_AIM OF THE EXERCISE_
Type again, exactly, the lines below from the start through the line that includes "The image size is (733, 412).".

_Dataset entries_
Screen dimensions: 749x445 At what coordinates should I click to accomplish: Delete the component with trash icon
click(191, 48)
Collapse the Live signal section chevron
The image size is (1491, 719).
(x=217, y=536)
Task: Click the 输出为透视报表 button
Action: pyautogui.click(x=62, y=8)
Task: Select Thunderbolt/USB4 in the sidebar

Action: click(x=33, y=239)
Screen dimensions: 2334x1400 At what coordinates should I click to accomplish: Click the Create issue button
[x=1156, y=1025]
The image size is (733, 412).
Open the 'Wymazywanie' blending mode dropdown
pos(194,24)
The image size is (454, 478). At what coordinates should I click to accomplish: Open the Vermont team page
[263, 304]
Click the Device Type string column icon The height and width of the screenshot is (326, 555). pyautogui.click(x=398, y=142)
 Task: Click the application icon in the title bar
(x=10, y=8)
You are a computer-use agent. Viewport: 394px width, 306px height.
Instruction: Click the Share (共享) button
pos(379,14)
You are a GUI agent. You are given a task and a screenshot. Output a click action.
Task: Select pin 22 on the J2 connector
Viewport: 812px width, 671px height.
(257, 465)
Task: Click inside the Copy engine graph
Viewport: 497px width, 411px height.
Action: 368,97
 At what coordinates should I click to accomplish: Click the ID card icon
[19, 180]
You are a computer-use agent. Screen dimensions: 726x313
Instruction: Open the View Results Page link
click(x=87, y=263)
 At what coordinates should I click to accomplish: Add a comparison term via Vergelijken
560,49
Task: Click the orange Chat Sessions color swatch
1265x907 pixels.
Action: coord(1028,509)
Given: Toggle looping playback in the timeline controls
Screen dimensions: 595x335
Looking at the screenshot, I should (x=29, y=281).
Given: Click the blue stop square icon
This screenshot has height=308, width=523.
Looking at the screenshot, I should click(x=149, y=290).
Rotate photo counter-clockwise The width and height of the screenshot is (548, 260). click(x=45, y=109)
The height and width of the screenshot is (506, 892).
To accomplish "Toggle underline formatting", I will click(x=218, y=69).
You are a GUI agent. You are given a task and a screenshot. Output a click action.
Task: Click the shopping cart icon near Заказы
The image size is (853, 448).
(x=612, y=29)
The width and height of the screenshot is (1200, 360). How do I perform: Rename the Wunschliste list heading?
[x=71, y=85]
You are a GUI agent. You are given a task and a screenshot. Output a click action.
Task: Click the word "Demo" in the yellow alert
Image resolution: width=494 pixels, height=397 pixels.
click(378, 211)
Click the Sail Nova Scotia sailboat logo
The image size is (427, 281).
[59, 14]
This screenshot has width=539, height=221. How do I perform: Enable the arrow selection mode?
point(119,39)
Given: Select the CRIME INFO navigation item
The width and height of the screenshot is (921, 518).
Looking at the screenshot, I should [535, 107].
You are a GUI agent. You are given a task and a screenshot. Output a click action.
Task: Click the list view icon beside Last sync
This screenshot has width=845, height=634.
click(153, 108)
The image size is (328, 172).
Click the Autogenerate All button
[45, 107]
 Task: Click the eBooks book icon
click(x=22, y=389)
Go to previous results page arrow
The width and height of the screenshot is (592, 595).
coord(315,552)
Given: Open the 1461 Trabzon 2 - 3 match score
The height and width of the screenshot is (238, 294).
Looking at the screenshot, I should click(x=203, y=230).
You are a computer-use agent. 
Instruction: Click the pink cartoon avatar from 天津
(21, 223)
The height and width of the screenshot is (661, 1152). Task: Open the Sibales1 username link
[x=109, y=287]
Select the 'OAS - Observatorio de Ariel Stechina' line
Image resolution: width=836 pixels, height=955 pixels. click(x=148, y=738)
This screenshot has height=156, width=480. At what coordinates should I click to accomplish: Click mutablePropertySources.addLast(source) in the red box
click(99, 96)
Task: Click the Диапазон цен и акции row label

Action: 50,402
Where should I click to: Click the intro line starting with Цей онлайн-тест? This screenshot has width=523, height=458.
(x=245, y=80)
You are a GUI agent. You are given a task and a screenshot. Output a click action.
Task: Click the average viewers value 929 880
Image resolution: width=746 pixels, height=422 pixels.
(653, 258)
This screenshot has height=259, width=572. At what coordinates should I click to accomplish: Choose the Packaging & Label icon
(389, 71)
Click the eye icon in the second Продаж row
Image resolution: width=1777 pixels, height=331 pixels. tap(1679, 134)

_RESULT_
Screen dimensions: 749x445 At what coordinates should I click to accomplish: Delete the component with trash icon
click(191, 48)
Collapse the Live signal section chevron
The image size is (1491, 719).
(x=217, y=536)
Task: Click the 输出为透视报表 button
Action: pyautogui.click(x=62, y=8)
Task: Select Thunderbolt/USB4 in the sidebar

Action: click(x=33, y=239)
Screen dimensions: 2334x1400 At what coordinates should I click to accomplish: Click the Create issue button
[x=1156, y=1025]
The image size is (733, 412).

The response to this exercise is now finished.